## [Work to complete]
Swap "button" for "icon" in the records from the line with "Task: Click the Duplicate delivery button" up to and including the line with "This screenshot has width=1512, height=794.". Return only those lines, leaving everything else unchanged.

## [Raw data]
↓↓↓

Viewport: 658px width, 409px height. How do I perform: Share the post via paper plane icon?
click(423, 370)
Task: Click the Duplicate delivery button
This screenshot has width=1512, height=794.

↑↑↑
↓↓↓

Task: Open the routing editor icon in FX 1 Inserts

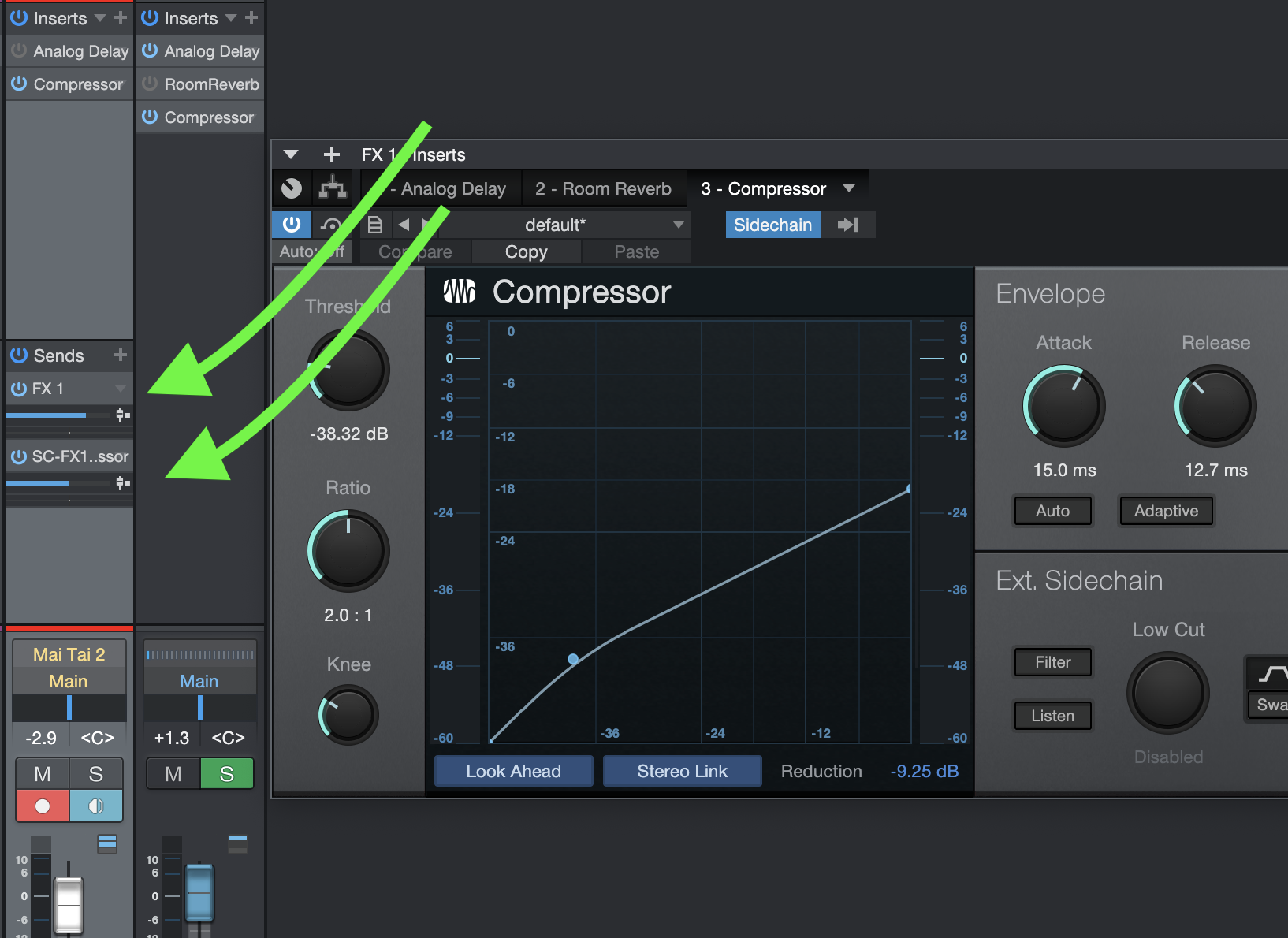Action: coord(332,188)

↑↑↑

## [Reply]
Task: Click the Duplicate delivery icon
This screenshot has width=1512, height=794.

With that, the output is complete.